* Problem to solve:
When you reach the line that contains "Task: Open the Grok explain icon", set down that line and every one after it through the end of the records, exactly as written and with no pictures.

Data records:

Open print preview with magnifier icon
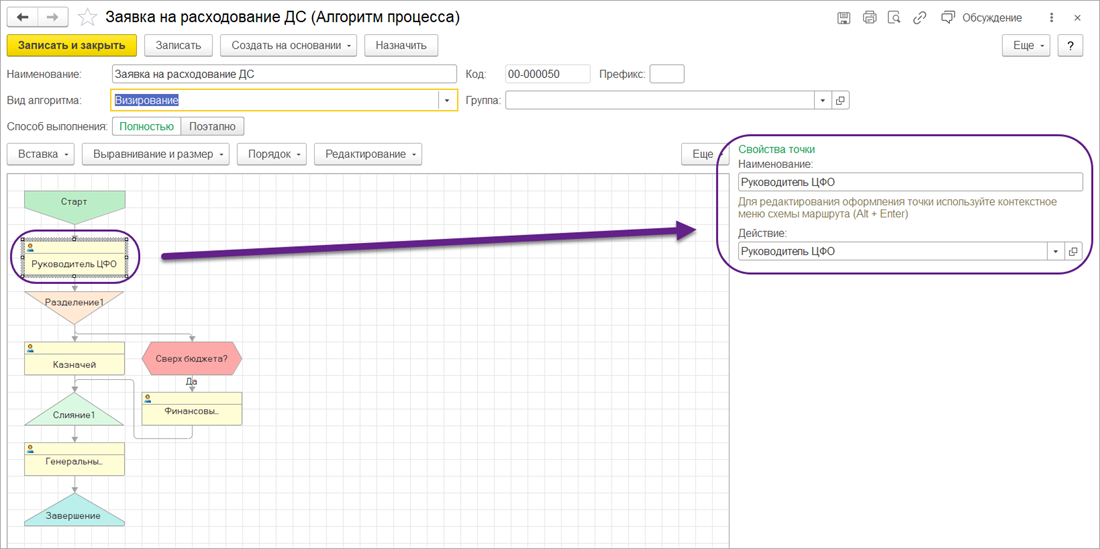 (x=894, y=18)
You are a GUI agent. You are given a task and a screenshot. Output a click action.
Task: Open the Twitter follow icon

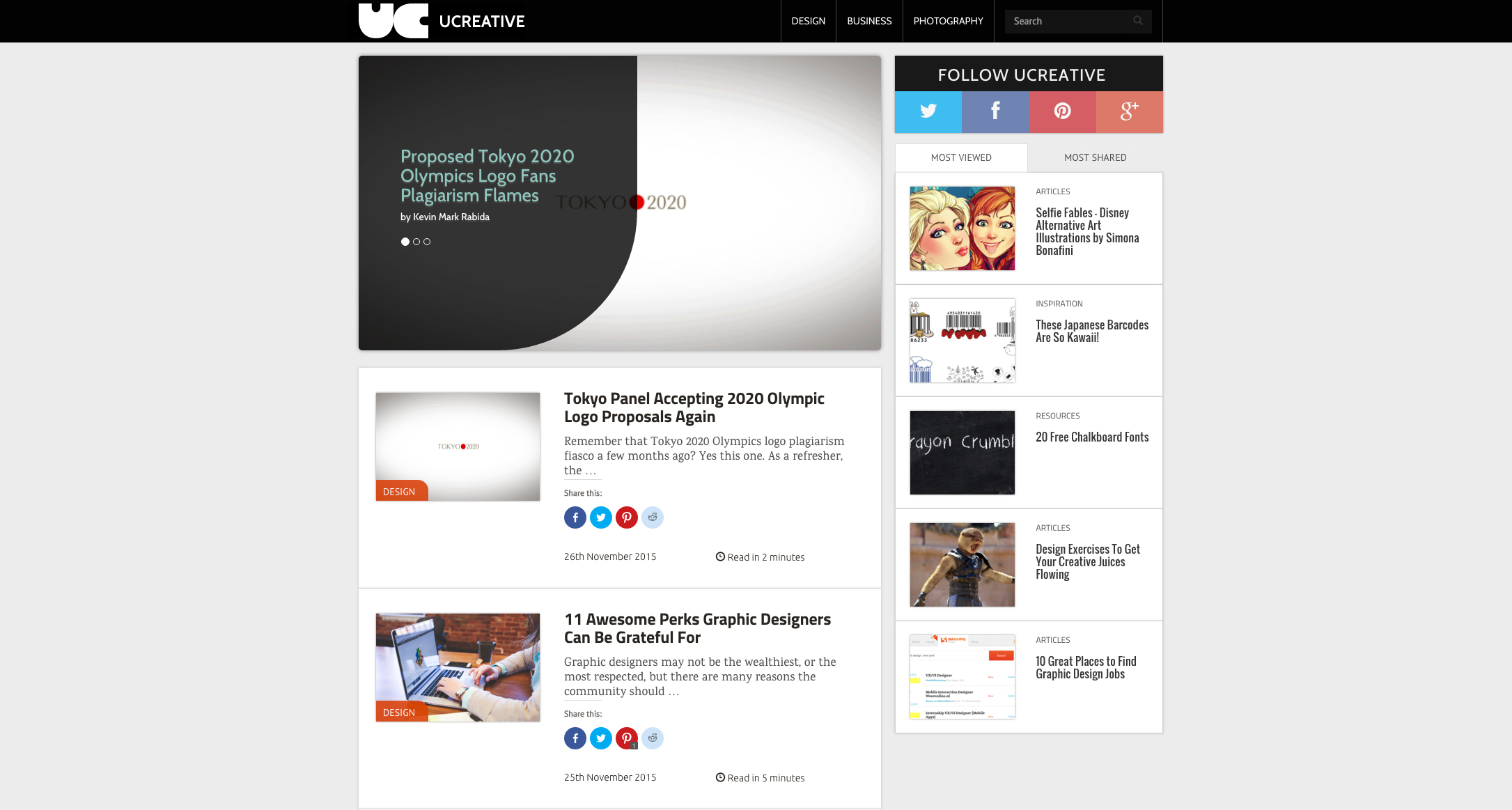tap(928, 111)
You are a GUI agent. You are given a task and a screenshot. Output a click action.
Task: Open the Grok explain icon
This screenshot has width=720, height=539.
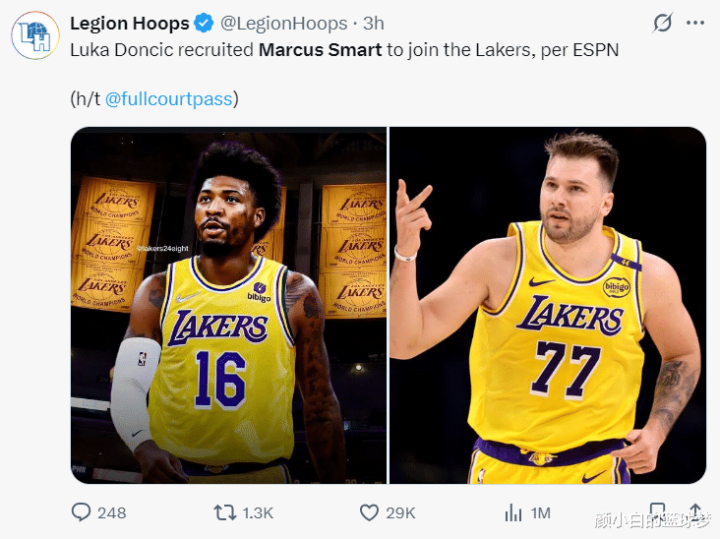[x=662, y=23]
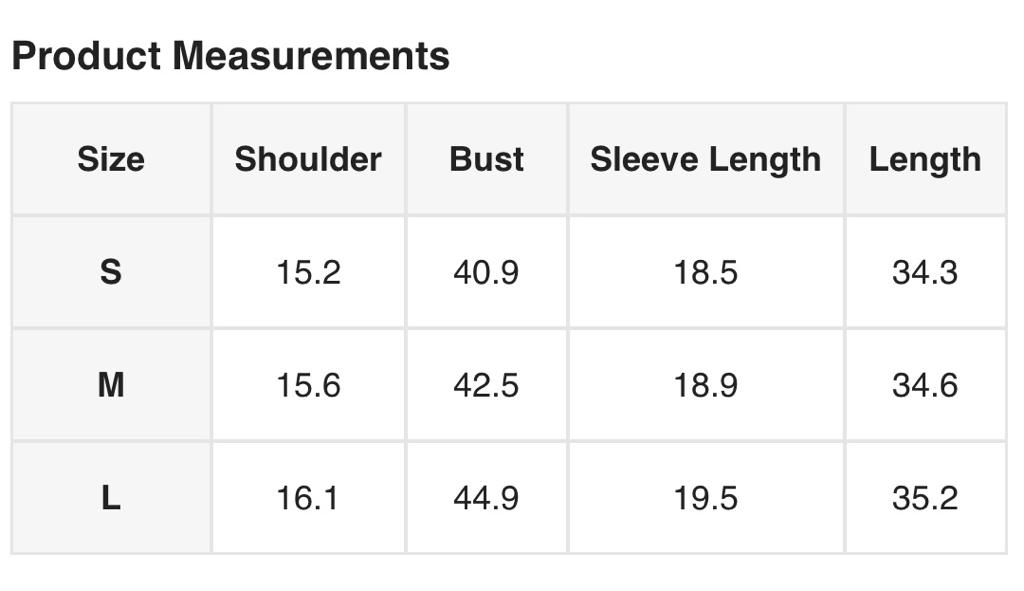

* Answer section:
Task: Open the Grok explain icon
This screenshot has width=720, height=539.
[x=662, y=23]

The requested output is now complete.